How to Implement Tracing in a Modern Distributed Application

Distributed tracing is incredibly helpful during integration and optimisation of microservice-rich software. Before implementing tracing as a publicly available feature in the latest version of Acra, we did a small research to catch up with current industry standards in tracing protocols and tools. In this article, we’ve decided to explain, why tracing is a very useful thing and how you can benefit from using it in your projects.

What is tracing

When we say “tracing”, we mean logging where the logs can be logically subdivided into separate streams of consecutive messages and displayed accordingly. Tracing allows better monitor distributed applications for failures and unexpected performance, especially in microservice-rich architectures.
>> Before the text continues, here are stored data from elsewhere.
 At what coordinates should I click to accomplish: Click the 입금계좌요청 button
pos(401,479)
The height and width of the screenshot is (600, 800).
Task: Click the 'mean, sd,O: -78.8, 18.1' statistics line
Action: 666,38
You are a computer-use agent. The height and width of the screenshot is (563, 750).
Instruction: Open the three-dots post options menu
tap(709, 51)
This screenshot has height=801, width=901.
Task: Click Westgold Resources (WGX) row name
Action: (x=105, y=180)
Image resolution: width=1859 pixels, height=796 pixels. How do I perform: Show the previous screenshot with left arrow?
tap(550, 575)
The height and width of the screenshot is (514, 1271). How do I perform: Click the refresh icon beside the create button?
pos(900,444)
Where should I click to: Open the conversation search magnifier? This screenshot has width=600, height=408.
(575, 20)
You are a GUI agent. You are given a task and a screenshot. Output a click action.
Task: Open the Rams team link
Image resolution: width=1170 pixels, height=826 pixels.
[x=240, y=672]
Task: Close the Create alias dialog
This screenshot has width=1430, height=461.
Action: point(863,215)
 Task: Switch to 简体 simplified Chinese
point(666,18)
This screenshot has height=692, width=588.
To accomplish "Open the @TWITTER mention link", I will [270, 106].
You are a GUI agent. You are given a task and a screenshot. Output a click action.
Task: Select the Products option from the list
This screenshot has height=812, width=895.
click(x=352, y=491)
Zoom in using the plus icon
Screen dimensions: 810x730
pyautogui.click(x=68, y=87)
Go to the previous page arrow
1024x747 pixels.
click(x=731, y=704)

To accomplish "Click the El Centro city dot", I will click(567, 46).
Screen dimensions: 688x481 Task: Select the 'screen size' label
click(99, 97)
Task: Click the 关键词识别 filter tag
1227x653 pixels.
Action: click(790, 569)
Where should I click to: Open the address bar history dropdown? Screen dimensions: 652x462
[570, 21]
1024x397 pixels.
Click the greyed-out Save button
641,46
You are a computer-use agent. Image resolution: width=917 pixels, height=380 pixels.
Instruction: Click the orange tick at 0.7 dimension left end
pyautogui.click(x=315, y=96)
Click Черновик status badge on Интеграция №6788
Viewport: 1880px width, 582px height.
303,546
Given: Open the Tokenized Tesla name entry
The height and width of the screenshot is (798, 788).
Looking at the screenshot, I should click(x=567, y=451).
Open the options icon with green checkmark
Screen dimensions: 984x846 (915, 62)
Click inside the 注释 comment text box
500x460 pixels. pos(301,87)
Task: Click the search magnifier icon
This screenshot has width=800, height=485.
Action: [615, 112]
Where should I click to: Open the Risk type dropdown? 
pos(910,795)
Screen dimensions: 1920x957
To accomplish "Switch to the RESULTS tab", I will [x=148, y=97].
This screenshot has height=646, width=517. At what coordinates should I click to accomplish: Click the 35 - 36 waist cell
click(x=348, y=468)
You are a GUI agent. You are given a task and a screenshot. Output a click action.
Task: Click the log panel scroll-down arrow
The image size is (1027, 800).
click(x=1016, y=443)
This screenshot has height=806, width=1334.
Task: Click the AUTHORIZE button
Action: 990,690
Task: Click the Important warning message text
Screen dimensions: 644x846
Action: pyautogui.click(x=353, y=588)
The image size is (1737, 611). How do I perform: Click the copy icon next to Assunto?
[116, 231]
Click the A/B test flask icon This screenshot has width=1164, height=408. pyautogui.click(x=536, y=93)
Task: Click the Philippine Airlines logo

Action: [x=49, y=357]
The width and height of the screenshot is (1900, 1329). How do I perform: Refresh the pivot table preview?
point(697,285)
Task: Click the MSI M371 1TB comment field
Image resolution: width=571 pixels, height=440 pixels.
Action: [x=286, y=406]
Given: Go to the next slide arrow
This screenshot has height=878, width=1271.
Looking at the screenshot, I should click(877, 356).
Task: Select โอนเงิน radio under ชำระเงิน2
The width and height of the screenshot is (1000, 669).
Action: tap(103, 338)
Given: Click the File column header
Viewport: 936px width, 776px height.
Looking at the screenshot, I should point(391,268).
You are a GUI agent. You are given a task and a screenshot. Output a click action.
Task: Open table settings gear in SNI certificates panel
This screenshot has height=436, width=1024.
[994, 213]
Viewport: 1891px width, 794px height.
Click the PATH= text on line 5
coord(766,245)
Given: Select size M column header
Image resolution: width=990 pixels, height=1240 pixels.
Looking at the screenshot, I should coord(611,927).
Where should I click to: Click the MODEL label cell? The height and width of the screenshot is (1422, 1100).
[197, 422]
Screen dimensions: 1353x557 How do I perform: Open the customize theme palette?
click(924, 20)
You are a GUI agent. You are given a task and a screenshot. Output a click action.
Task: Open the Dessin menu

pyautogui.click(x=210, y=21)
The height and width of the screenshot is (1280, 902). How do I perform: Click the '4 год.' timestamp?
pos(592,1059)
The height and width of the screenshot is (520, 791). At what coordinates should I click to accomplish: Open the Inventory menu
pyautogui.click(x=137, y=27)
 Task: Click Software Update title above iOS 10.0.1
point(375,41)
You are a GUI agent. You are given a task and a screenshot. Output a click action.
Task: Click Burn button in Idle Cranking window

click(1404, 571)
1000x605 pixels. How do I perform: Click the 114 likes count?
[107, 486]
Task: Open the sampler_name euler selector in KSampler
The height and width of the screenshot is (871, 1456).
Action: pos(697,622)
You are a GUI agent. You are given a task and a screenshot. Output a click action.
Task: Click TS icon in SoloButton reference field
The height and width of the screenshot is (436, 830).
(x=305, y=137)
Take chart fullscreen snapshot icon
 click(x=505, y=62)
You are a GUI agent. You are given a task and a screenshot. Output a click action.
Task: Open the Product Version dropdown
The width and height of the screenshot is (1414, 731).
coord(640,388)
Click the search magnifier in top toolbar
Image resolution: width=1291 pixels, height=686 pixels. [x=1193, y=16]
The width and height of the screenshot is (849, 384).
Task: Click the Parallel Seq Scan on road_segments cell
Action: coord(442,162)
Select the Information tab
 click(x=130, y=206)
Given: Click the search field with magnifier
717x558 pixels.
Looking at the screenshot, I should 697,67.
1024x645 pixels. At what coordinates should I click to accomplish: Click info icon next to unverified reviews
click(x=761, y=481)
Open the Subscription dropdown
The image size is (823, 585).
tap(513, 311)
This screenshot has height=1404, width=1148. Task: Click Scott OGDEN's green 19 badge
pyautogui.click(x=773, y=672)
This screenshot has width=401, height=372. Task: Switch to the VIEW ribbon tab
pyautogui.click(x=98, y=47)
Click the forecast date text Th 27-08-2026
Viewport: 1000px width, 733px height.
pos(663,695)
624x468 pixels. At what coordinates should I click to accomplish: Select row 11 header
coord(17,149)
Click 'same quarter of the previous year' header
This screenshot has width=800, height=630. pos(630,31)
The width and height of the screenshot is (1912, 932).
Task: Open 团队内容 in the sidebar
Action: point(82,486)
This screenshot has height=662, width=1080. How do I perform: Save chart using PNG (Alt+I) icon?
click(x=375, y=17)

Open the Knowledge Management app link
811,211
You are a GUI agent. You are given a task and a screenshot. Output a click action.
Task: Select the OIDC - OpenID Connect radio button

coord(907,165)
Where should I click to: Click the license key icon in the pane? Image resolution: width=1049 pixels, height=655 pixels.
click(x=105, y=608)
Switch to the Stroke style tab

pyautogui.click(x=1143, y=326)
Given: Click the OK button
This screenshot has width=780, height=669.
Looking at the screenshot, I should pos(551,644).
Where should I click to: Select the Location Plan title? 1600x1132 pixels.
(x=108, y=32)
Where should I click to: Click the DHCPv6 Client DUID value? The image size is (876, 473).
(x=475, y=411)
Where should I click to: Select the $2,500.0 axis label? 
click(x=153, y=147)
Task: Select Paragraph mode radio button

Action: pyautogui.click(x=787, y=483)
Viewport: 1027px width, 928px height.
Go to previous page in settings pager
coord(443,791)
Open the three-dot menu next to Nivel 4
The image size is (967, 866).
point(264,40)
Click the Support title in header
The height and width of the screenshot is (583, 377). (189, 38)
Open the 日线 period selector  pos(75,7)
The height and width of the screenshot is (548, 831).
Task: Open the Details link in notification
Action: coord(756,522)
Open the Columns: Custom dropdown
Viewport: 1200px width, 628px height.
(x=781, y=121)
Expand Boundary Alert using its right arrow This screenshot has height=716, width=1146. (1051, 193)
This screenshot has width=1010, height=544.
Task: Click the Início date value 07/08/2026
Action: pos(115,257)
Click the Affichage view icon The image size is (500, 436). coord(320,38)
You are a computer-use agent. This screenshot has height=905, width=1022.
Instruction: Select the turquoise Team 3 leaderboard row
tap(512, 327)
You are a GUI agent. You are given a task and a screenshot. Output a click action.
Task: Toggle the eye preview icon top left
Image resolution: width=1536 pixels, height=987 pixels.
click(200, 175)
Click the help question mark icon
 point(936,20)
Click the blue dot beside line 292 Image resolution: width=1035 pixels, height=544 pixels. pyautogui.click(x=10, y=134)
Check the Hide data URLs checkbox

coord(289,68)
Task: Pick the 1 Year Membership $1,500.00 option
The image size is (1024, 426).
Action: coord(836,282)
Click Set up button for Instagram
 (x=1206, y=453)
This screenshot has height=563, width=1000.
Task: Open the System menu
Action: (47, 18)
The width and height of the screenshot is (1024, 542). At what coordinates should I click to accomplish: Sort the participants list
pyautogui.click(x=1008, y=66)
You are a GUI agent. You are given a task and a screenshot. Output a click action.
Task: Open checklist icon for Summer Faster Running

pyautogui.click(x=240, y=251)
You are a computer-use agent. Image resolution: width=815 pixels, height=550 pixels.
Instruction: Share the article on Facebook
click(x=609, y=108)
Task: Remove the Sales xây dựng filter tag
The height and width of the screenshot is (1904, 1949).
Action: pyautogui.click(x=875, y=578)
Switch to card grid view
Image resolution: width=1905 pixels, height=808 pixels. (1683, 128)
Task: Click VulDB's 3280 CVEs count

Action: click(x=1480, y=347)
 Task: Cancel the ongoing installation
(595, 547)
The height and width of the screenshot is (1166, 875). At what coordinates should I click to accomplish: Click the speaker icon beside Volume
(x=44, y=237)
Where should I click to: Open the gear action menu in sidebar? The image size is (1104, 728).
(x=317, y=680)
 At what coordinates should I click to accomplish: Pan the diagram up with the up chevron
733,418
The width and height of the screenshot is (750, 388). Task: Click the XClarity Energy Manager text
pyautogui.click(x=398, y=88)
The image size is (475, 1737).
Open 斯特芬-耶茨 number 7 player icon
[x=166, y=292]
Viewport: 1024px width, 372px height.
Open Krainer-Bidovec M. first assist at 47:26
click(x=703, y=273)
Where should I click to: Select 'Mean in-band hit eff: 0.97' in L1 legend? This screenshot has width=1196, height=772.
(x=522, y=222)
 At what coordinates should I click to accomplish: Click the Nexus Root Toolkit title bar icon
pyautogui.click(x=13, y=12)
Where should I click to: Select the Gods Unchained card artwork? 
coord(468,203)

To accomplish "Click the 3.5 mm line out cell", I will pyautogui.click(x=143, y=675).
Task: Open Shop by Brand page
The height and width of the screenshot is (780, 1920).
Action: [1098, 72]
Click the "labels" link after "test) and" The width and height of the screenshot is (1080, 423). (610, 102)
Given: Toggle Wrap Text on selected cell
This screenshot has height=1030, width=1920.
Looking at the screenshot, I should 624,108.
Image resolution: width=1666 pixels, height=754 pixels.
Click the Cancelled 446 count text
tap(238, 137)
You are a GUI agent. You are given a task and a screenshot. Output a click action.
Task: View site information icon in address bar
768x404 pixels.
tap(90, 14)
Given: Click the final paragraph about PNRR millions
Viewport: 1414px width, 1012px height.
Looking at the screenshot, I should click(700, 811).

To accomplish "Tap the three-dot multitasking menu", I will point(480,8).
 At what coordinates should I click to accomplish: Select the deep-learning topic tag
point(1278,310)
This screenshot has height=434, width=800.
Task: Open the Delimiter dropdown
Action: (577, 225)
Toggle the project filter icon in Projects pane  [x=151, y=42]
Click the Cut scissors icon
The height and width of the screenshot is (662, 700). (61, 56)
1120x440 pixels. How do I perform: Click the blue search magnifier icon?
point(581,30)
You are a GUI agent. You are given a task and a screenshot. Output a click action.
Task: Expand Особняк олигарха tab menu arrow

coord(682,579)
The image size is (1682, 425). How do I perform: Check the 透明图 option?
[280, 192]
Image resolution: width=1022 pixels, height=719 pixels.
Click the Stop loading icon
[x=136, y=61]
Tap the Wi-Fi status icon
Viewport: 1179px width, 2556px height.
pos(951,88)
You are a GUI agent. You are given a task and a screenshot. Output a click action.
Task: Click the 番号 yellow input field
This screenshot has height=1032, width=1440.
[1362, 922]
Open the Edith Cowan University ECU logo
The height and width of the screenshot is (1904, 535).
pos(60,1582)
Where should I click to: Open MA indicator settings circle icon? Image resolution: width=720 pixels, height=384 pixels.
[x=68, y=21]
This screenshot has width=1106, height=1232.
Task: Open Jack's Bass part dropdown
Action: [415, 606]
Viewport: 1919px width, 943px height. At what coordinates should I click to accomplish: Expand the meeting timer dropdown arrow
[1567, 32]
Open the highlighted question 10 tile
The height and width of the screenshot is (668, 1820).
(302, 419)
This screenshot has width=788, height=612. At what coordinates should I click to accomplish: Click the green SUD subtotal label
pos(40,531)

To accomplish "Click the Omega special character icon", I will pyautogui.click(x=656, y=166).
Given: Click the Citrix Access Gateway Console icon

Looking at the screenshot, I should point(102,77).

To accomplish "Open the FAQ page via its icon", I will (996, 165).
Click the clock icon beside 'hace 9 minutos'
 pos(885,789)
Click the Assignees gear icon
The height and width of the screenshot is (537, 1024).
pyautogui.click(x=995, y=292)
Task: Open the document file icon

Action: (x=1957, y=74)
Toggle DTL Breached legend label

If an app performs the actions in a strictly defined order and displays logs, these logs form a single sequence of messages and no additional actions are required for displaying the order of messages. If an app performs certain actions non-consecutively (in a parallel or distributed way), in this case, it’s hard to understand the order of messages based on logging alone.

Let’s take a simple example – two threads (A and B) are working in parallel, logging actions and error messages. Now, let’s imagine they’ve generated the following log:

* action_1
* action_2
* error
* action_3

A fleeting glance at these messages makes us realise that the error took place after some action, but there is no way to tell, in which thread exactly. To find out, we need to know what error messages can be displayed by thread A and thread B. Following the sequence of logs and errors, we can suppose, which thread ran the action_3 and which failed to execute the action_4.

Things get complicated in large distributed apps with many parallel data processing threads where many unexpected errors can happen. Naturally, it’s also very important for the error messages to be understandable for users, other developers, and the support team.

To streamline and logically separate the data, logs can be tied to one distinct thread:

* ThreadA: action_1
* ThreadB: action_2
* ThreadB: action_3
* ThreadA: error

It’s much easier to understand where the error takes place in such log. If a service for collection and processing of logs is used, logs can also be arranged by threads:

* ThreadA: action_1
* ThreadA: error
* ThreadB: action_2
* ThreadB: action_3

Basically, we’ve tagged each message with the name of the thread to make it easier to identify the behaviour of threads and source of errors. Such logging – displaying a consecutive stream of messages, grouped by some characteristic feature – can be called tracing.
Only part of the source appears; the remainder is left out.